The angiographic features of EGFR mutation status and TKI treatment sensitivity were predicted by different time phases. The AUC values of the features after wavelet transform were the highest. The EGFR mutation status group had the following results predicted: During the plain scan period, the neighborhood gray difference matrix was detected after the wavelet transform. The AUC value of intensity was 0.663, the AUC value of the first-order skewness feature obtained during the arterial phase was 0.696 after wavelet transform, and the AUC value of the grayscale zone matrix uniformity feature obtained during the venous phase was 0.7 after wavelet transform. The TKI treatment sensitivity group had the following results predicted: the AUC value of the neighborhood grayscale difference matrix contrast feature after wavelet transform was 0.688, and the neighborhood grayscale difference matrix intensity feature obtained during the arterial phase had an AUC value of 0.686. The venous phase was wavelet transformed. The gray level cooccurrence matrix feature had an AUC value of 0.703. Aerts et al. (15) used wavelets to analyze the stability of image features and obtained the four most stable results. Two of them were wavelet features. The results of the wavelet transform feature ensured the repeatability and stability of the feature analysis.

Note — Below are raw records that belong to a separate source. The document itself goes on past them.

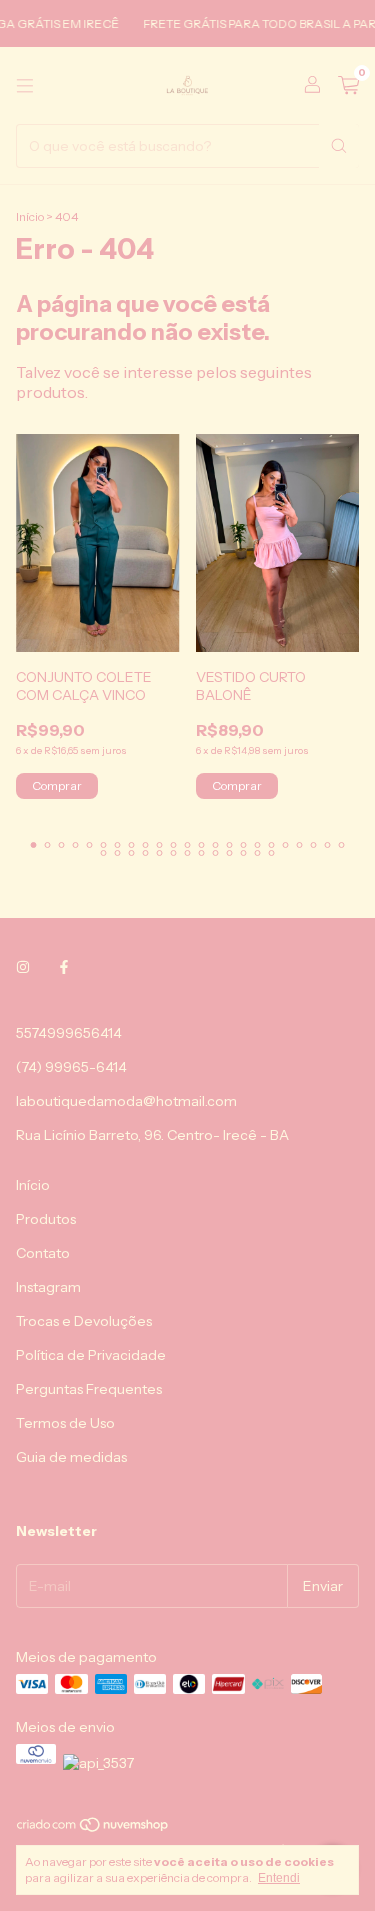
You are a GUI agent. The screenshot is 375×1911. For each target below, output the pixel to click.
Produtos (46, 1219)
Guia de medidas (71, 1457)
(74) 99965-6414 (71, 1067)
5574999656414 (69, 1033)
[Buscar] (339, 146)
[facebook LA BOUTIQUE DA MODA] (64, 967)
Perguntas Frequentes (89, 1389)
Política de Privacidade (91, 1355)
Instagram (48, 1287)
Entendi (279, 1878)
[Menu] (25, 86)
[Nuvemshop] (93, 1828)
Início (30, 216)
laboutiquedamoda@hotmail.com (126, 1101)
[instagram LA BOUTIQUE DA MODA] (23, 967)
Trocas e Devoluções (84, 1321)
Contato (43, 1253)
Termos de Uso (65, 1423)
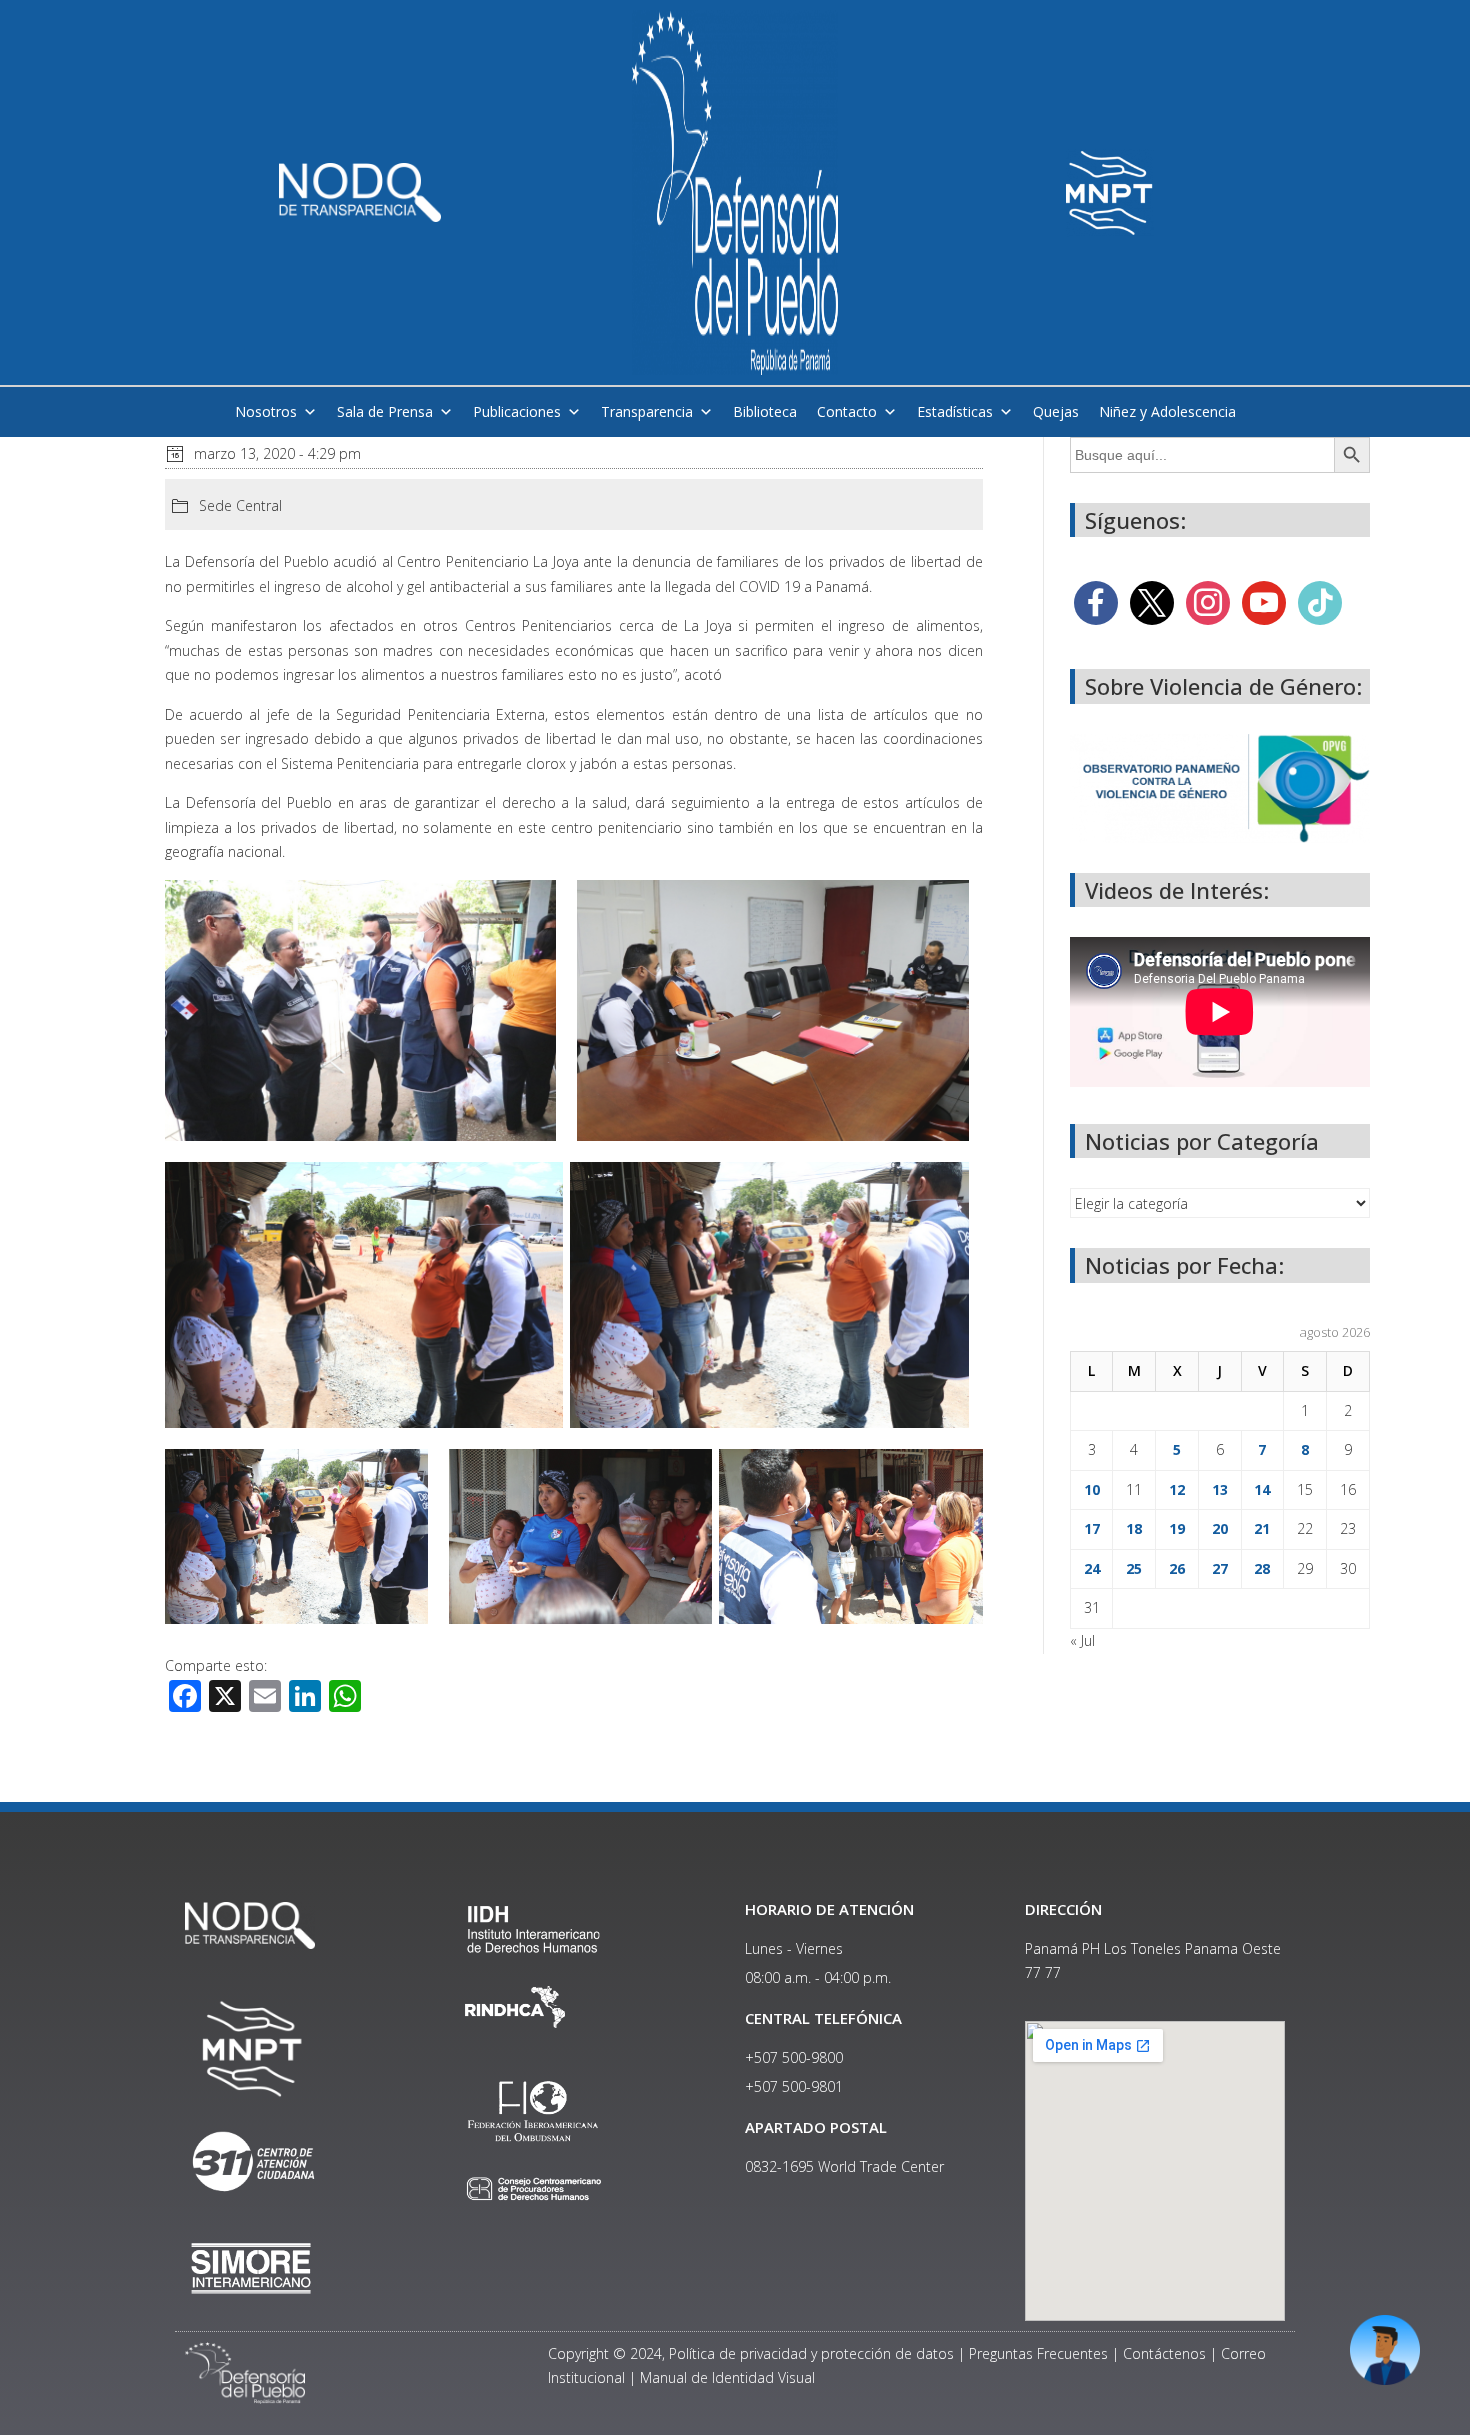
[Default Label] (1264, 601)
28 (1262, 1568)
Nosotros (266, 411)
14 (1262, 1489)
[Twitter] (1152, 601)
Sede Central (240, 505)
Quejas (1056, 411)
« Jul (1082, 1640)
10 (1092, 1489)
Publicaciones (517, 411)
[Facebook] (1096, 601)
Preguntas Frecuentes (1038, 2353)
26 (1177, 1568)
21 (1262, 1528)
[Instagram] (1208, 601)
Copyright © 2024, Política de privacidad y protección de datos (751, 2353)
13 (1220, 1489)
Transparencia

All the patients included in this study had advanced lung adenocarcinoma (stage IIIB-IV), which limits the use of this method in patients with early stage disease. However, there is potential value in differentiating patients who will benefit from EGFR-TKI sensitivity, and in subsequent studies, we will include early lung cancer patients to increase the sample size. This study was a retrospective analysis. In clinical trials, prospective collection of independent cohorts is used as a reference standard to verify a definitive statistical association or biological marker. Further prospective studies will be conducted to further verify the effectiveness of the prediction model.

In conclusion, CT imaging features can predict the EGFR mutation status and screen a sensitive population for TKI treatment, especially features obtained during the venous phase.